Will Barnet turned 100 years old in May, which means his friendship with Townsend Wolfe has lasted more than half a century. The affection between the artist and former Arkansas Arts Center director has had a salutary effect on the Arts Center, making possible exhibitions of Barnet’s elegant figurative works — including the New York artist’s first retrospective. On Friday, the Arts Center opens “Will Barnet at the Arkansas Arts Center: A Centennial Exhibition,” 80 drawings and five prints from the former Arts Student League graphics instructor, including 71 drawings that Barnet donated to the Arts Center in honor of Wolfe.
The works on paper include some of Barnet’s forays into abstraction, sketches for paintings and watercolors. His space is flat and his line is both fluid and angular, a perfect hand for his drawings of, for example, languid women and their cats.
Barnet won’t be at this exhibition — his mind is sharp, but travel would be risky — but he was here for his 1991 retrospective. It’s the rare important museum in the United States that doesn’t include a Barnet in its collection — his works are in the Metropolitan, MOMA, the National Gallery, for starters — and his personal connection to the Arts Center is a happy matter.
A catalog of the show, which will run through Jan. 15, will be for sale in the Museum Shop. It is dedicated to Wolfe. Sponsoring the exhibition are Chucki and Curt Bradbury; Harriet and Warren Stephens; Jackye and Curtis Finch Jr.; Dianne and Bobby Tucker; Nancy and Larry Lichty; Belinda Shults; Helen Porter and James T. Dyke; Jane and Bob Wilson; and Brooks and Townsend Wolfe.
The Barnet drawings will be complemented by the three dimensional — a show of contemporary metalcraft from the collection of John and Robyn Horn. The show includes work by Elizabeth Brim, Hoss Hayley, Tom Joyce, Albert Paley, Rick Smith and 20 more and was chosen to illustrate the variety of technique in making metal objects. “Cast, Cut, Forged and Crushed: Selections in Metal from the John & Robyn Horn Collection,” also opens Friday and runs through Jan. 15.
The Baum Gallery at the University of Central Arkansas is celebrating its 15th year with an artists’ reception from 4:30 p.m. to 7:30 p.m. Oct. 7; the show features work by the Times’ own Bryan Moats and other art representative of all studio courses taught at UCA. The reception for “Connections: The Fifteenth Year” will include wine and cheese, live music and a contest for most creative party hat.
This Friday is Gallery Walk evening in Hot Springs, when galleries will stay open until 9 p.m. so art lovers and artists can mingle. Blue Moon Gallery, 718 Central Ave., is featuring “Vision Re-Visited: Ten Years After,” hand-tinted photographs by David Rackley; Gallery Central, 800 Central Ave., is featuring the abstract paintings of Michael Ethridge, and the Hot Springs Fine Arts Center, 626 Central, hosts an exhibition of oils and mixed media by Jeri Hillis, “This is not a window. This is not a door.” At Justus Fine Art, 827 A Central, the show “Kindred Spirits” highlights Native American-inspired carved fetishes by Robert Zunick and paintings by Rene Hein.
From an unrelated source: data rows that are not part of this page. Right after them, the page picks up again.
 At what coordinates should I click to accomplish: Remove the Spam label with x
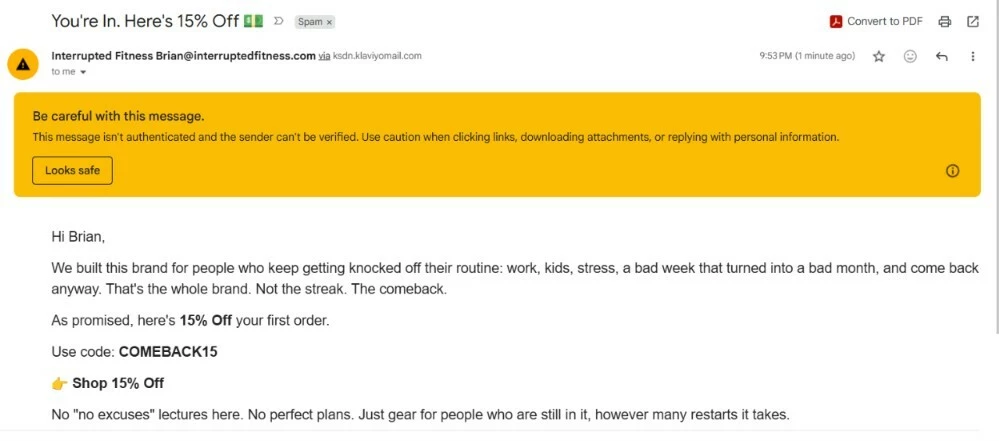(329, 22)
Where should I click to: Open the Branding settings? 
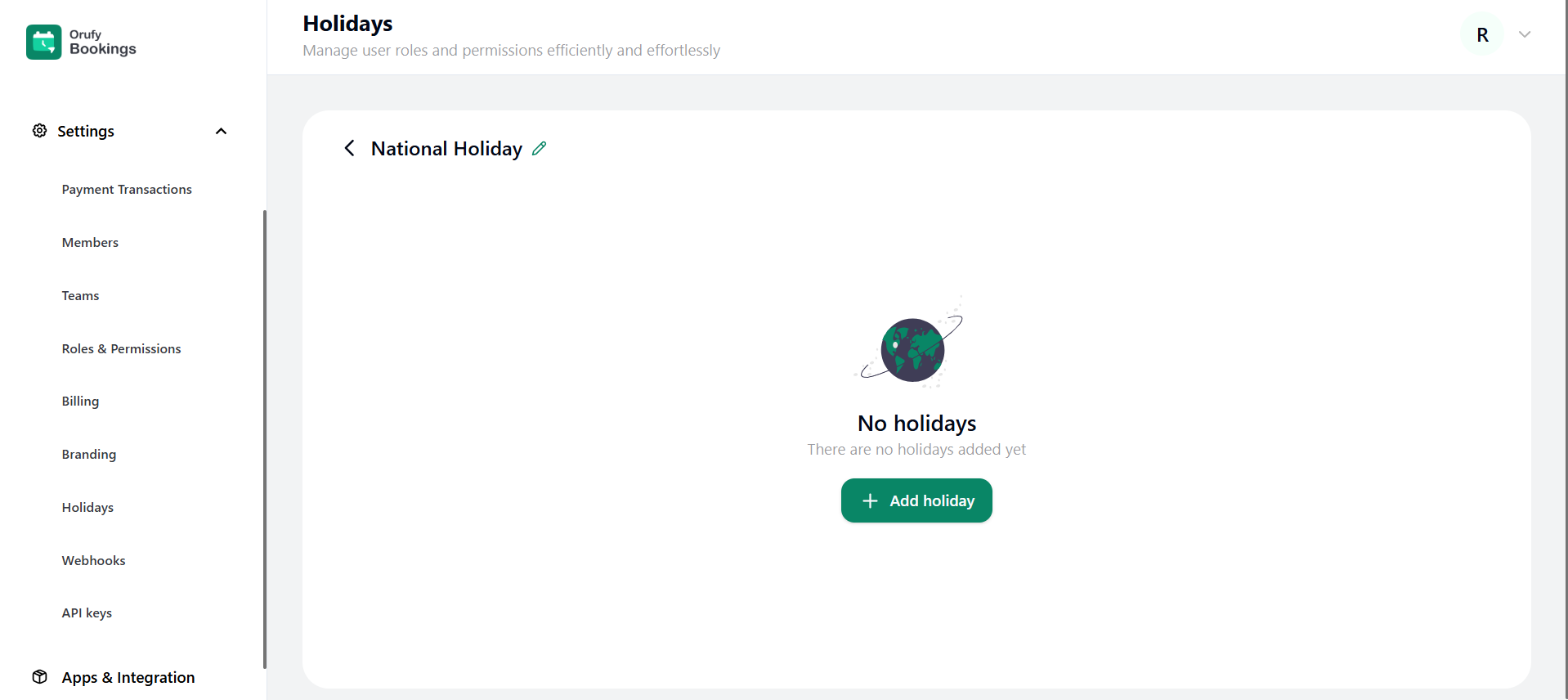(88, 454)
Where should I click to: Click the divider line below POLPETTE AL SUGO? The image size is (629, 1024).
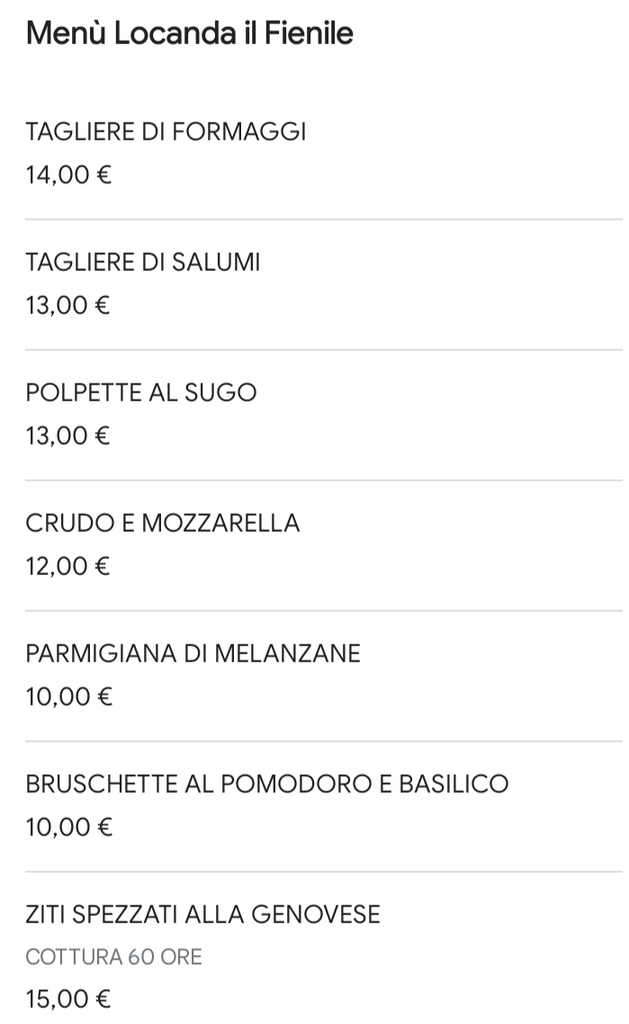point(324,480)
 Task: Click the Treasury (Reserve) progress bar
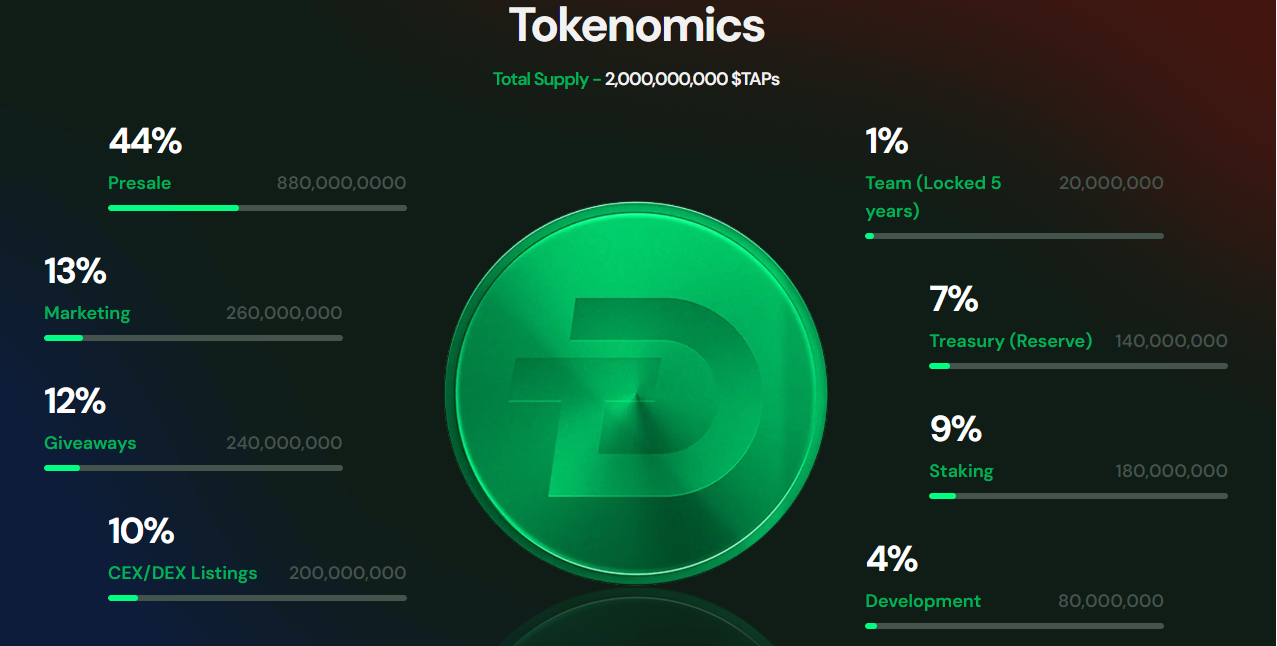click(1078, 366)
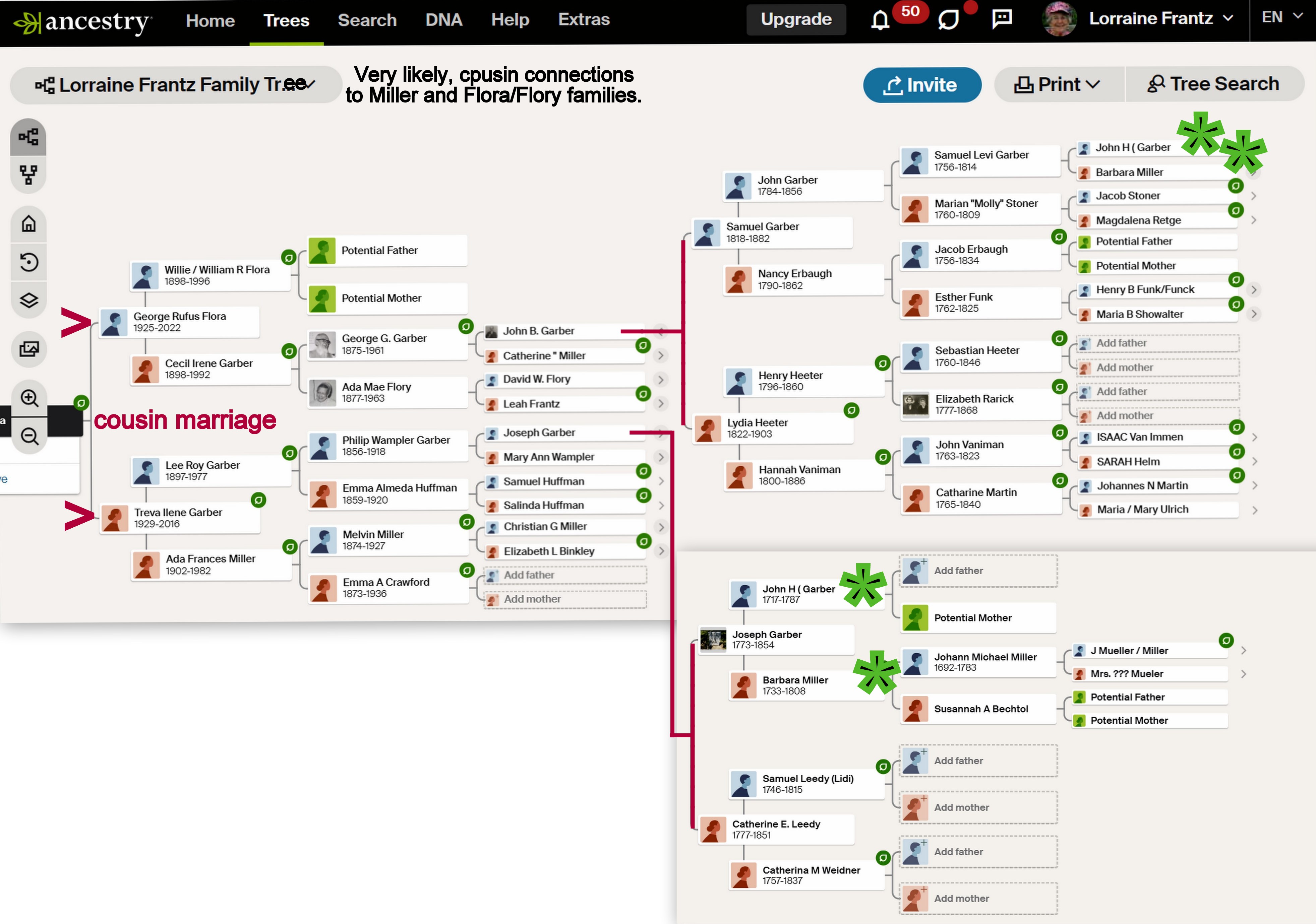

Columbia University artist Mark Dion, featured in the PBS series “art:21” and who has exhibited at the MOMA, is showing conceptual art at the University of Arkansas in Fayetteville, including drawings of a proposal for a public art piece for the U of A campus. Dion visited campus last year as a guest of the Public Art Oversight Advisory Committee, which includes campus and community members and which asked him to create a site-specific piece. “Mark Dion: Process and Inquiry,” which runs Oct. 8-Nov. 18, is also meant to mark the 60th anniversary of the Fine Arts Center. Here’s what Dion does, according to the U of A: “With an artistic research process that regularly synthesizes visual and textual information from journals, diaries, and other primary documents, Dion presents us with a keen sense of our contemporary moment. Not allowing us to accept any visual conclusions idly, however, Dion’s work challenges the depths and breadth of our own areas of interest and supposed expertise, including our own particular ethics of learning, teaching, and living.” Pretty heady stuff about a guy whose own description of his process is pretty blunt: “Some artists paint, some sculpt, some take photographs, and I shop.”